27
Mar/15

THE SALT OF THE EARTH

27
Mar/15
SALT OF THE EARTH

Sebastião Salgado is shown photographing the planet — and trying to save the world — in THE SALT OF THE EARTH

THE SALT OF THE EARTH (Wim Wenders & Juliano Ribero Salgado, 2014)
Lincoln Plaza Cinema, 1886 Broadway at 63rd St., 212-757-2280
Angelika Film Center, 18 West Houston St. at Mercer St., 212-995-2570
Opens Friday, March 27
www.sonyclassics.com

Over the course of his storied five-decade career, German-born auteur and photographer Wim Wenders has alternated between making documentaries, primarily about other artists (Pina Bausch, Yasujirō Ozu, the Buena Vista Social Club) and fiction films, often unique takes on the road movie in which photographs play a key role (Paris, Texas; Alice in the Cities, Kings of the Road). In his latest work, Wenders has found one subject that combines his many interests, as he follows the remarkable adventures of Brazilian photographer and environmentalist Sebastião Salgado, who has traveled the world taking stunning pictures of the land and native peoples.

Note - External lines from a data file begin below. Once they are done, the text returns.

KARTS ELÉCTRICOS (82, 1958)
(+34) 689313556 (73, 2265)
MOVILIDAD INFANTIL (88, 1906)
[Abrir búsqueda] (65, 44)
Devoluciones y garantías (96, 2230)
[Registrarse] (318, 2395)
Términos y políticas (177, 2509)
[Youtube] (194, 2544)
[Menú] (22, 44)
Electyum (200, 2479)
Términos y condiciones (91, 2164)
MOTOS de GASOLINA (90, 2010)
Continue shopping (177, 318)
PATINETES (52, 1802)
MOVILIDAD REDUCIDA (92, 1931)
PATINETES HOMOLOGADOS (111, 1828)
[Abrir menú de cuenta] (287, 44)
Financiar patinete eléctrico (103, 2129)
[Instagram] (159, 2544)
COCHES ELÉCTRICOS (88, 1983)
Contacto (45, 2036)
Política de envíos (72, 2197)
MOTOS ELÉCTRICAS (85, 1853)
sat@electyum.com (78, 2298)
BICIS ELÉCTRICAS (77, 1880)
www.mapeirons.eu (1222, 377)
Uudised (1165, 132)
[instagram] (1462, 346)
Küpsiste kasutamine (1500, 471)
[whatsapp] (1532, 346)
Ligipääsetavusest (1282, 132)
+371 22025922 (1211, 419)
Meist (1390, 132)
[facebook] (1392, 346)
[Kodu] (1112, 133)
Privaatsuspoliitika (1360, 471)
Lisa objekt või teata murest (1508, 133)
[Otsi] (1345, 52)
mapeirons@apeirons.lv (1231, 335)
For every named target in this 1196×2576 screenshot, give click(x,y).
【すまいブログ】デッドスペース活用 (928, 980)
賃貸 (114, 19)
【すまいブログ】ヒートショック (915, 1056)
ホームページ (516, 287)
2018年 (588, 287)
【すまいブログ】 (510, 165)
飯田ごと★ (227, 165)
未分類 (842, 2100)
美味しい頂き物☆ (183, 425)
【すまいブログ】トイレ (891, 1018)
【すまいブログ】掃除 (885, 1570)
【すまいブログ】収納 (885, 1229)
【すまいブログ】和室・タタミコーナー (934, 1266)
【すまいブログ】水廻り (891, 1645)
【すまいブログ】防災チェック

In The Salt of the Earth, which was nominated for a Best Documentary Feature Oscar and won the Un Certain Regard special jury prize at the Cannes Film Festival and the César at France’s national film awards, Wenders teams up with Salgado’s son, filmmaker Juliano Ribero Salgado (Suzana; Nauru, an Island Adrift), as they accompany Salgado on his journeys and talk about his work, which consists predominantly of black-and-white photographs in such social justice series as “Workers” and “Migrations” and his most recent, the nature-themed“Genesis,” which was just shown at ICP. In the documentary, Salgado is shown rolling around on a shore to get a picture of a polar bear in the Arctic Circle, heading down into the mines of Brazil, meeting the Yali in Papua New Guinea, and sitting on a mountain, contemplating the future of the planet.

THE SALT OF THE EARTH

Sebastião Salgado talks about his life and work in Oscar-nominated documentary directed by his son and Wim Wenders

Salgado is not only photographing parts of the world devoid of technological modernity but is also involved, with his wife and curator, Lélia Wanick Salgado, in returning to nature, having planted more than two million trees to rebuild part of the Atlantic Forest on his family’s land in Brazil and starting Instituto Terra, a nonprofit community organization dedicated to restoring the ecosystem. “A photographer is literally somebody drawing with light, a man writing and rewriting the world with light and shadows,” Wenders narrates in the film. “Little did I know that I was going to discover much more than just a photographer.” Using a semitransparent mirror, Wenders also conducts interviews with Salgado, who is seen in front of a screen, looking at his photographs while discussing them. Other times the only thing on camera is Salgado’s bald head against a black background, as he peers into the camera to share his tale, including his relationship with his wife and children. “If you put many photographers in one place, they’ll all take very different pictures,” Salgado says. “Each one forms their way of seeing according to their history.” As The Salt of the Earth ably displays, Salgado has a fascinating history.